Born in Penang, Chung Thye Yong was the adopted son of Chung Keng Quee and the eldest in the family.

He was the brother of Chung Thye Phin and Chung Thye Siong and the father of Chung Kok Ming.

== Education ==

He was educated at Doveton College in Calcutta, India.

== Career ==

He joined the Government civil service in Perak for a time right after school and then took over the management of his father's Taiping property and became owner of the Yong Phin Mine at Kota near Taiping after his father died in 1901.

His 3000 acre Hearwood Estate near Sungei Siput, managed by E. Hardouin and with W. D. Wyesuriya as under manager, employed a workforce of 200 Javanese and Tamil workers to cultivate among other crops, rubber, lemongrass and coconuts. The estate was rich with tin and mines there were worked by Chinese who paid taxes for that benefit. He floated his estate into a Limited Liability Company in Singapore in 1906.

== Sports ==

In his day he was described as one of the most enthusiastic sportsmen in the Federated States.

He was the first person of Chinese descent in the country to play rugby.

He was the first racehorse owner in Taiping, then the capital of Perak.
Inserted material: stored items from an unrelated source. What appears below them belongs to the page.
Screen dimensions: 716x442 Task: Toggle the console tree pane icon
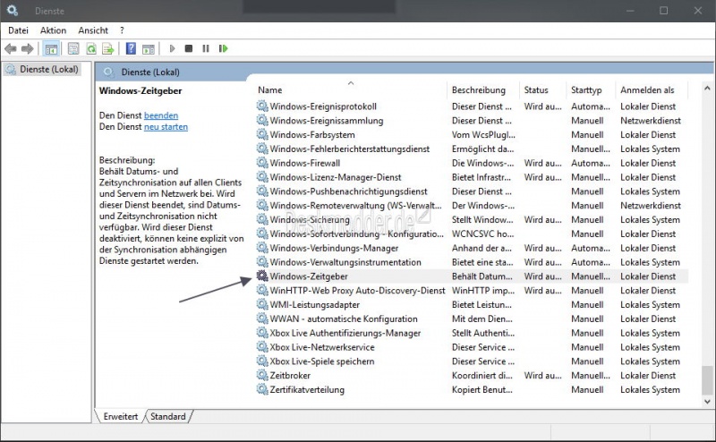tap(52, 48)
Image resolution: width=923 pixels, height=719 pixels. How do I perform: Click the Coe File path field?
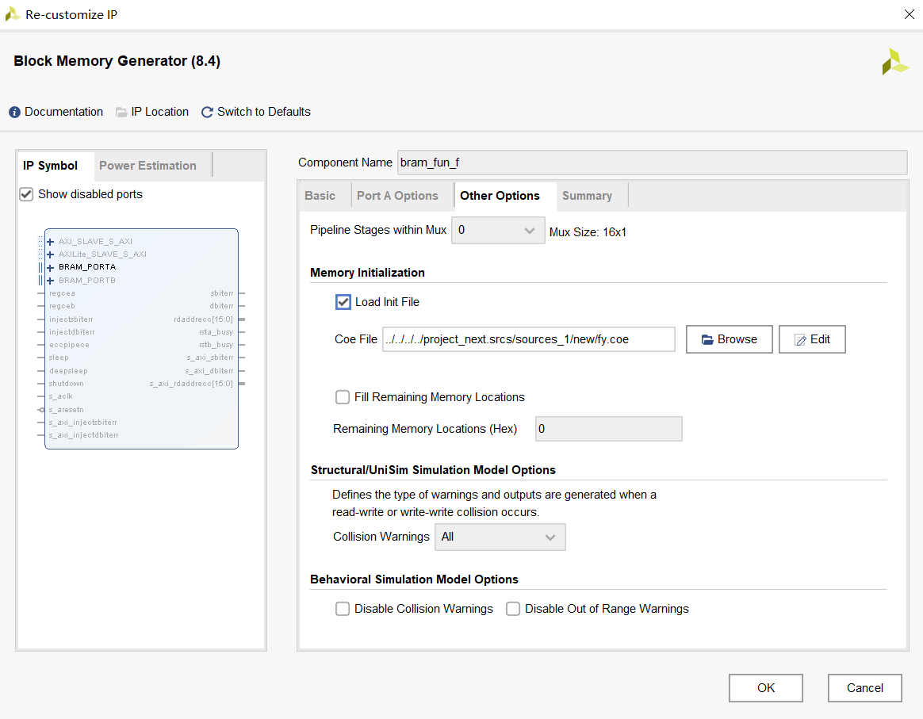528,339
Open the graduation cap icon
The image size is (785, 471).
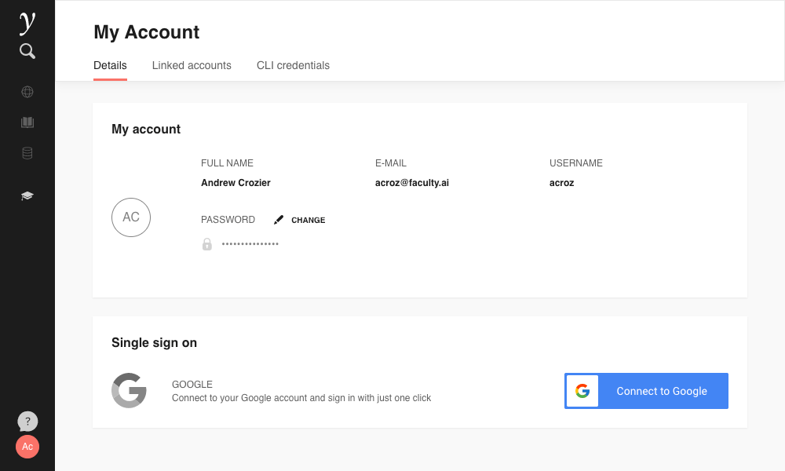pos(27,195)
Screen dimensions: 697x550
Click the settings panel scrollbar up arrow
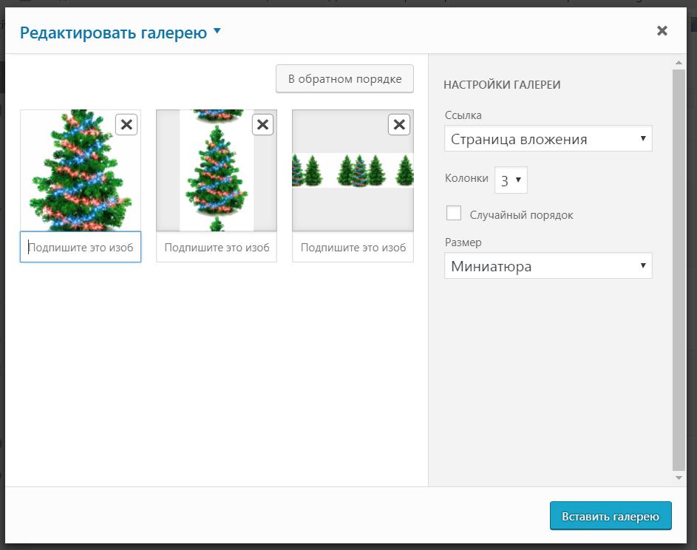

His racing stables cost him over 12,000 Straits Dollars a year and he placed his prize-winning horses under the charge of a European trainer.

He was believed to have been the first person of Chinese ancestry in the country to play golf.

He was a generous benefactor to the people of Taiping and in 1909 arranged to have a tennis court attached to the Taiping Recreational Club which immediately became greatly in demand.

He (minus 100) was an avid billiard player and defeated Lauder Watson (minus 15) in the final of the Perak Club Billiard handicap in 1908.

== Social service ==

He was a member of the Taiping Sanitary Board and a Visiting Justice to the Federated Malay States.

== Societies ==

He was a member of the Royal Society of Arts, London.